Sarah Ferguson and Andrew Windsor
Sarah Ferguson pictured at a public engagement before the Epstein email revelations reignited scrutiny of her past. Mario Nawfal @MarioNawfal / X

Andrew, Fergie have been cast once again as a marriage built on convenience rather than romance, after royal biographer Andrew Lownie said the pair were both having affairs during their time together and that the public image of a conventional royal couple was a 'myth.' The claims, drawn from his book Entitled: The Rise and Fall of the House of York, focus on the former Prince Andrew and Sarah Ferguson's marriage, which began in 1986 and ended in divorce in 1996.

The news came after renewed attention on the couple's long and awkwardly persistent proximity, years after their split and amid the continuing fallout from Andrew's ties to Jeffrey Epstein. King Charles III stripped Andrew of his remaining titles and royal style in October 2025, a move later formalised in the official record, and Sarah Ferguson has also been adjusting to life away from Royal Lodge as the household arrangement that once looked peculiar now looks, in royal terms, almost inevitable.

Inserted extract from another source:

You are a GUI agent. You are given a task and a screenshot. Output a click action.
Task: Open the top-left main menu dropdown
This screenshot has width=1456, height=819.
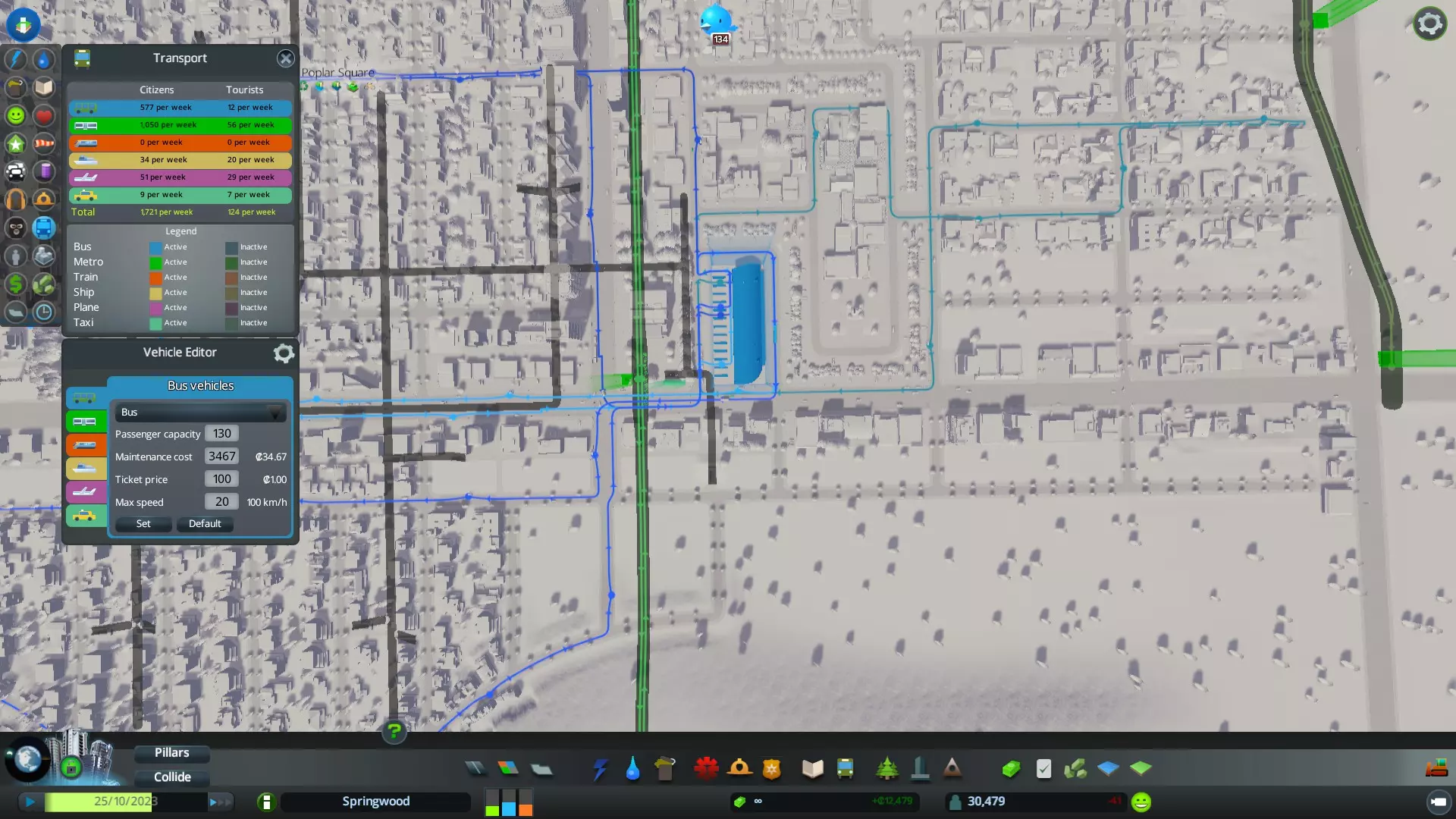tap(24, 24)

Andrew, Fergie And The Marriage Claims

Lownie's account presents a highly critical assessment of the marriage. In interviews connected to the book, he alleged that Andrew had relationships with 'more than a dozen women' during the first year of the marriage and portrayed the couple as maintaining the appearance of a conventional family life while largely leading separate private lives.

These claims are based on the author's research and interpretation and have not been publicly confirmed by the Royal Household. As is customary, the Palace has not commented on the allegations, leaving them unverified and open to public debate.

Lownie told Fox News that Andrew liked 'the comfort of being a married man with a family' while also living as a 'playboy,' adding that he 'got the best of both worlds.' It is the kind of line that lands because it is economical and ugly in equal measure.

On Andrew's side of the ledger, the book portrays a man who was away frequently as a naval officer. On Ferguson's side, it depicts a wife left in what Lownie described as the role of a 'shore widow.' The language is his, not the palace's, and that distinction matters.

Andrew, Fergie And Separate Lives

Where the story gets messier is in the way the marriage supposedly functioned at home. According to Lownie, Andrew was aware of Ferguson's affairs and was 'generous' about them, even allowing romantic partners to visit the family home.

The book says he would sometimes dine alone on a tray in his study while Ferguson ate elsewhere with a lover. If true, it is the sort of detail that changes a royal marriage from private disappointment into something colder and more transactional. If untrue, it is the sort of detail that will follow both names around for a long time anyway.

Lownie went further, calling Andrew and Ferguson the 'Bonnie and Clyde' of the royal family and arguing that the relationship survived less because of romance than because each had something to gain from the other. He said Ferguson's royal status helped her commercially, while Andrew retained what he saw as sentimental loyalty to her.

That may sound theatrical, but the odd thing about many royal marriages is that they often do end up looking like arrangements, especially once the fairy tale is long gone and the invoices are still arriving.

Andrew, Fergie After Divorce

What makes the Andrew, Fergie story persist is that divorce never really meant separation. They formally split in 1996, yet continued to live together at Royal Lodge in Windsor for years afterwards, a fact that fed decades of fascination and made their relationship look less like a broken marriage than a long, peculiar truce.

Even now, the arrangement has become part of the lore around both of them. It has also become harder to romanticise since Andrew's public disgrace deepened.

The royal fallout changed everything. Andrew's links to Epstein destroyed what remained of his once-playful public image, and the stripping of his titles last year left him known simply as Andrew Mountbatten-Windsor.

Representatives for Andrew have generally declined to engage with biographical claims, and the Palace keeps to its standard refusal to comment on unofficial books. That silence creates a vacuum, and biographies rush straight into it with their own version of events.

None of this means the book has been accepted as fact in every respect. Other claims in Entitled, including an allegation that Prince Harry fought Andrew, were strongly denied by Harry's legal team as 'gross inaccuracies.'

So the reader is left where most royal readers are left these days, somewhere between documentation and dramatisation, with enough smoke to suggest a fire but not always enough proof to say where it began. For Andrew and Ferguson, though, the central image is already fixed. It is not a love story. It is something more brittle, and a good deal less flattering.